• **Task**
Go line by line through the data below and count those with the string "description". Give the number only.

Available records Start Marker

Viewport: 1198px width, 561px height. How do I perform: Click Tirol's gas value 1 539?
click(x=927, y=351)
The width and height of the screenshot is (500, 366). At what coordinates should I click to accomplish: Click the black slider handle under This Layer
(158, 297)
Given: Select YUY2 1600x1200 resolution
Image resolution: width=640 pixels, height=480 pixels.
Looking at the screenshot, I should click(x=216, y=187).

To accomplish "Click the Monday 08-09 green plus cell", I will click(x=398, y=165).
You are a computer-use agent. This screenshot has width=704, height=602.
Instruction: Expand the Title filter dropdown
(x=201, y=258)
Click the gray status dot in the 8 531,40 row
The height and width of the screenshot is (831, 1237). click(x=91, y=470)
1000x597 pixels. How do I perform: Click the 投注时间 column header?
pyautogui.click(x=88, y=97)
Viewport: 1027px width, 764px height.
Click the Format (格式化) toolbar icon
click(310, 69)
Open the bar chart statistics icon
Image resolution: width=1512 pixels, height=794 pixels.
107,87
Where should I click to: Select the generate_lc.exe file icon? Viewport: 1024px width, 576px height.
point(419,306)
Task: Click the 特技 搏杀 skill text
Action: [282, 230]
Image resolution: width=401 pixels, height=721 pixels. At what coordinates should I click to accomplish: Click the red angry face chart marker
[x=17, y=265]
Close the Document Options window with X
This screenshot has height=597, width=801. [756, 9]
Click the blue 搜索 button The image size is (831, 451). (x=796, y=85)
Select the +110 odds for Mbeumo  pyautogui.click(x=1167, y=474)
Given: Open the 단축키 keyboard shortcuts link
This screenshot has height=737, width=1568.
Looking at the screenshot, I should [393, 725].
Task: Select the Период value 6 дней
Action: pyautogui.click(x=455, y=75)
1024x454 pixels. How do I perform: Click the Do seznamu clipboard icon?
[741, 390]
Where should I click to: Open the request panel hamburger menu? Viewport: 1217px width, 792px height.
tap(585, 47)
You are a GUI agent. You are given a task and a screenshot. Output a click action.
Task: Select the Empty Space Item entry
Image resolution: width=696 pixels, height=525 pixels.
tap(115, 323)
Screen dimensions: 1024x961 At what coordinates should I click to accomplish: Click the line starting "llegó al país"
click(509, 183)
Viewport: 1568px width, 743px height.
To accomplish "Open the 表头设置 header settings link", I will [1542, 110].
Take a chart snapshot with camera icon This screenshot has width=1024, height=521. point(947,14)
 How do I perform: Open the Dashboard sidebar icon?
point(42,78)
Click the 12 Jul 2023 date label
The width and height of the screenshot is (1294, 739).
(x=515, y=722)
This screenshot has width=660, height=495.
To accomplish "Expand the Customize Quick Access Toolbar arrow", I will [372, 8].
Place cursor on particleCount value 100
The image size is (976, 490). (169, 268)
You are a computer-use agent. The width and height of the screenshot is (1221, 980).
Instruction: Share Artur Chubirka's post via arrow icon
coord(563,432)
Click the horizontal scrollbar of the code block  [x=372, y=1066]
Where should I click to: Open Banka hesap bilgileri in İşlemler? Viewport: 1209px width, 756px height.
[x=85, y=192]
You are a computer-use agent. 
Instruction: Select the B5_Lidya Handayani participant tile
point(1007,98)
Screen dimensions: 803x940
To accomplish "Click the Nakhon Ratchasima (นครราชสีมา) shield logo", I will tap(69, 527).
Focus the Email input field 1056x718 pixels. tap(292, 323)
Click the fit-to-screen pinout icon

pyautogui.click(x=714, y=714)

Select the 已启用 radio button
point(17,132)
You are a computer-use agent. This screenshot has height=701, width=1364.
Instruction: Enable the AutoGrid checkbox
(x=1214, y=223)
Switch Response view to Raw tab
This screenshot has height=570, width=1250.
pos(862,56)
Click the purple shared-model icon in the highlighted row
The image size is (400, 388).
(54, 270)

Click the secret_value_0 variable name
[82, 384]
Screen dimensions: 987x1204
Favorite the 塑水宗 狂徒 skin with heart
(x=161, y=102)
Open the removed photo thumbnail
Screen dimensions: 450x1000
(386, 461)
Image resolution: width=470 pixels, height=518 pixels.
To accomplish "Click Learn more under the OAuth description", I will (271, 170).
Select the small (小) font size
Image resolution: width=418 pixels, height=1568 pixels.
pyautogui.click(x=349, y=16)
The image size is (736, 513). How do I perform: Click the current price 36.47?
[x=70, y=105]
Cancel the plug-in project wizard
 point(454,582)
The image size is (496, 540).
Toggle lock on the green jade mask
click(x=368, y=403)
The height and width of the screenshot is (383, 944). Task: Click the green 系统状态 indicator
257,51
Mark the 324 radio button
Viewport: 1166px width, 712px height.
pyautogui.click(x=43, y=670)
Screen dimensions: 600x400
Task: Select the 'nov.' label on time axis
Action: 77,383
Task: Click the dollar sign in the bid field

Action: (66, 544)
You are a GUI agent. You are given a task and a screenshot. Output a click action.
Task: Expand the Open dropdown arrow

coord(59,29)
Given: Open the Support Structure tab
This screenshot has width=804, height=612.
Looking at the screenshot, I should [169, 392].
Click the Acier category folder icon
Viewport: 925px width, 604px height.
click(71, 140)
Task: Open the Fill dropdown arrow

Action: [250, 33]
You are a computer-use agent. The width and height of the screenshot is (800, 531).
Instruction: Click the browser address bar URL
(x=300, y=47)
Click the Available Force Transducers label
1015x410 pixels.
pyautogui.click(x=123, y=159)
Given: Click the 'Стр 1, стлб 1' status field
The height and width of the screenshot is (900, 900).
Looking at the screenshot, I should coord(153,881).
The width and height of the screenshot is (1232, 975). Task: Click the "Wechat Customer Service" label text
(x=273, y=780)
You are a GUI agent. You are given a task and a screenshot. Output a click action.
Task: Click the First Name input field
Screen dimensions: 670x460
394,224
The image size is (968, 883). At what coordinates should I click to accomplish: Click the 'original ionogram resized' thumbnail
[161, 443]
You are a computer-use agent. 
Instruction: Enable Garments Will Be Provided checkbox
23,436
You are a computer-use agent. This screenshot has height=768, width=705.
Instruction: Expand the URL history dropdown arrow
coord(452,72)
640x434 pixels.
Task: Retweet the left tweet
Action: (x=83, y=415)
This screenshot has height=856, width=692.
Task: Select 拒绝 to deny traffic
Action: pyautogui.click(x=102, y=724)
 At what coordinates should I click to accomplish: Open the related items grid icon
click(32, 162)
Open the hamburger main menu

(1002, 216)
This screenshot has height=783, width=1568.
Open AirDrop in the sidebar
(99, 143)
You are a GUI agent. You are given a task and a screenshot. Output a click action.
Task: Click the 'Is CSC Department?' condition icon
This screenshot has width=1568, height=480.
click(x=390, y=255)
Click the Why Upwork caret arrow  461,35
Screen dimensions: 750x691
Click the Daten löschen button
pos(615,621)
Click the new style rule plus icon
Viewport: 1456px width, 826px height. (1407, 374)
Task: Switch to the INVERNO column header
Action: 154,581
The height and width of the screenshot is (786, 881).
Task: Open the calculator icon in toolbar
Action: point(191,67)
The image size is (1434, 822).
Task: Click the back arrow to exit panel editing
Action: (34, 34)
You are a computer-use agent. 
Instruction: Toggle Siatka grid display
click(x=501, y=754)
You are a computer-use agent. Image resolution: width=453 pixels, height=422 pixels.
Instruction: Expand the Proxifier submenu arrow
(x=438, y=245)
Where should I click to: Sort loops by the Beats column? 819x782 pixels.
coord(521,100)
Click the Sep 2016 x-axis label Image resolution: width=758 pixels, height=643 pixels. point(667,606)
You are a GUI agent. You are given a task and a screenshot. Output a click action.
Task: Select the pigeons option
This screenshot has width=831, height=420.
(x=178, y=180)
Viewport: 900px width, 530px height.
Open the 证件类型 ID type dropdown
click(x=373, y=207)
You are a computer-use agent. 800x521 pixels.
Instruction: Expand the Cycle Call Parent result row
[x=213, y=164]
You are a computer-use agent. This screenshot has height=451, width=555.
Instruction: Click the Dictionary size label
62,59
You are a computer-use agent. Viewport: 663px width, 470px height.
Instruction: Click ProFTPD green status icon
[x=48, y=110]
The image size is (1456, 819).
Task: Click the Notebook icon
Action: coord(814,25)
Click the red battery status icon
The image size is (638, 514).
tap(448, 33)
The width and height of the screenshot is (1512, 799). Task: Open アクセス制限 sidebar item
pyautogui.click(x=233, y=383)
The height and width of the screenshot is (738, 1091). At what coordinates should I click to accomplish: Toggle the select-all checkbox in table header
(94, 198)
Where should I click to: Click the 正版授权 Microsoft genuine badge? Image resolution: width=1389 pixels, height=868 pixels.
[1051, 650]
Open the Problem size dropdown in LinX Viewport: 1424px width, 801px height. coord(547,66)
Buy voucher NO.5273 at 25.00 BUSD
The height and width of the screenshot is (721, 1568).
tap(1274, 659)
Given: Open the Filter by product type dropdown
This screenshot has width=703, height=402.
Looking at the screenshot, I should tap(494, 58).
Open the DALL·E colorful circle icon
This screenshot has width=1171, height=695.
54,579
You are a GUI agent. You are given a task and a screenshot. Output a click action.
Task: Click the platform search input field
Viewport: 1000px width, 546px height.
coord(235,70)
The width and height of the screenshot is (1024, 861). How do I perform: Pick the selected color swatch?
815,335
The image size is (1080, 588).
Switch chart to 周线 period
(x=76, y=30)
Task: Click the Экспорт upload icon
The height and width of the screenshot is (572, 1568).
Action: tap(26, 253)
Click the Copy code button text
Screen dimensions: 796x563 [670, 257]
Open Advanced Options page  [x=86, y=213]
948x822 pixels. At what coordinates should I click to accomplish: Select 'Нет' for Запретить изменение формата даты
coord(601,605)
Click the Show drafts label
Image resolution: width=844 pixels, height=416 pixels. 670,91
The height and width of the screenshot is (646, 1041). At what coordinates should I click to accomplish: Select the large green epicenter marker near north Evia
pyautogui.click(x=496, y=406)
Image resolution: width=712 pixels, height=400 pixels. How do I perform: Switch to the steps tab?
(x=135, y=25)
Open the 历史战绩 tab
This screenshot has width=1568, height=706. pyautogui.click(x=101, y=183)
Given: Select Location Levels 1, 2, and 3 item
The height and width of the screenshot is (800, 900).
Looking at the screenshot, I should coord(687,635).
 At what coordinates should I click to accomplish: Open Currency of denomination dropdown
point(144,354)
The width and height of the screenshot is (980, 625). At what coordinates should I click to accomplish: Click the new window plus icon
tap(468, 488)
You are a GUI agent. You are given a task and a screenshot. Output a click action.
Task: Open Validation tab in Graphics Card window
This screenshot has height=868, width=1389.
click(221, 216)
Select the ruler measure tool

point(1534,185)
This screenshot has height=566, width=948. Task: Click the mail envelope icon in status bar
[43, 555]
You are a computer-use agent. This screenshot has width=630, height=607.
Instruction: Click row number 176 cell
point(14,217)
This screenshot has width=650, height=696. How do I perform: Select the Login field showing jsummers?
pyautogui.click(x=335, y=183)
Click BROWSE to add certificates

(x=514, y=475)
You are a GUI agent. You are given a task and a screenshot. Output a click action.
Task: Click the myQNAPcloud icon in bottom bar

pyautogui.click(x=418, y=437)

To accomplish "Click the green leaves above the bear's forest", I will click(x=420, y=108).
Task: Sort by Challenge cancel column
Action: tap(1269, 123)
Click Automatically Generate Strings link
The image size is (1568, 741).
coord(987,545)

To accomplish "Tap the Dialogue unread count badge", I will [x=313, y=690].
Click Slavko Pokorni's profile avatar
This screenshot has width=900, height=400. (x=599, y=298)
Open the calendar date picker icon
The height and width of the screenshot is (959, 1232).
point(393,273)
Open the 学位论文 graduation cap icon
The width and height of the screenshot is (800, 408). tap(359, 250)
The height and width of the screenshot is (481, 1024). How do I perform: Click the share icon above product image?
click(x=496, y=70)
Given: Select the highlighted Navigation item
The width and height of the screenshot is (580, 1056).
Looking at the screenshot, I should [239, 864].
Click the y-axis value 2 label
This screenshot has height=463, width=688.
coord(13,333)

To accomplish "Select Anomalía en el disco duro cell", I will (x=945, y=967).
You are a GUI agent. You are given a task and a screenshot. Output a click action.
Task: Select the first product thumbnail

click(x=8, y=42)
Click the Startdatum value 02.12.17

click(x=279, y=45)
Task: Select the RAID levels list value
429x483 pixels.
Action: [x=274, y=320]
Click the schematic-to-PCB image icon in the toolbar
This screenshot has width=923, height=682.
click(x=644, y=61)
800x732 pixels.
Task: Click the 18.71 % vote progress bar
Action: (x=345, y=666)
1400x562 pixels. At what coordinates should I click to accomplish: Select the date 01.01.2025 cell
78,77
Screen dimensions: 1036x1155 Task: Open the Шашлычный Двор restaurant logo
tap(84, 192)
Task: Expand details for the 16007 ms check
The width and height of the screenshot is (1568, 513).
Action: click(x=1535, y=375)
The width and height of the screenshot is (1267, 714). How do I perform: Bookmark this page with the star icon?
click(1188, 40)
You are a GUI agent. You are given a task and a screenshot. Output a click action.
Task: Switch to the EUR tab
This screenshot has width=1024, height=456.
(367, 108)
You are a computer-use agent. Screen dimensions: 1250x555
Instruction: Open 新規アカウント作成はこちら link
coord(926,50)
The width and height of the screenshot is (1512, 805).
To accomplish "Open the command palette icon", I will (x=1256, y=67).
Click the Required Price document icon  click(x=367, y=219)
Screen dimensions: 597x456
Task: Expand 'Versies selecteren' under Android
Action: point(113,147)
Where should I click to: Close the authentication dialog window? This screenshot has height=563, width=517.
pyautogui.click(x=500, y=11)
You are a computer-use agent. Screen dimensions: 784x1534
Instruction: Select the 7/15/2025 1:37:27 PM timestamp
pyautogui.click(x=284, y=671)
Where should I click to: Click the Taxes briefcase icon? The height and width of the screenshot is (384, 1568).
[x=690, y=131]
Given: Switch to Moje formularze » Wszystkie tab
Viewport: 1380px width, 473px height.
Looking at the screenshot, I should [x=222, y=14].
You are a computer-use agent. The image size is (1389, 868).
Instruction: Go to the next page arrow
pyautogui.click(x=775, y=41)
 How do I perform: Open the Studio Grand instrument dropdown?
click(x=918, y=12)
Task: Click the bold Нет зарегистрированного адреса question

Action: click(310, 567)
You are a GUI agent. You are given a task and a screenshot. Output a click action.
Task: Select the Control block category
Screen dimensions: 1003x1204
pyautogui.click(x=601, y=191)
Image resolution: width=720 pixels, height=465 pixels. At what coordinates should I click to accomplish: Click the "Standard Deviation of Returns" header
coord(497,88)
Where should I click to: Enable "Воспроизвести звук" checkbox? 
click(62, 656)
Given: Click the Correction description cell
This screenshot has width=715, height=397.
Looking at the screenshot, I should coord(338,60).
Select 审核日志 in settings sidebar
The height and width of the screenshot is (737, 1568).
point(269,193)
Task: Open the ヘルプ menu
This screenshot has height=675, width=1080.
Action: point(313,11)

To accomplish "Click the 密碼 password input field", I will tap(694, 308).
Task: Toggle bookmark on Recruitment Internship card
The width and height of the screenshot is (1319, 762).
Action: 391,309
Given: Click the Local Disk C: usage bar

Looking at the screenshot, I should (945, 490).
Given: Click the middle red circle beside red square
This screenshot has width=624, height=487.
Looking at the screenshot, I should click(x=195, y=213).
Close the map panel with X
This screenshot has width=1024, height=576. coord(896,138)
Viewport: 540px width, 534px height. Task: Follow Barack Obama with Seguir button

Available records End Marker

• **Exercise result**
2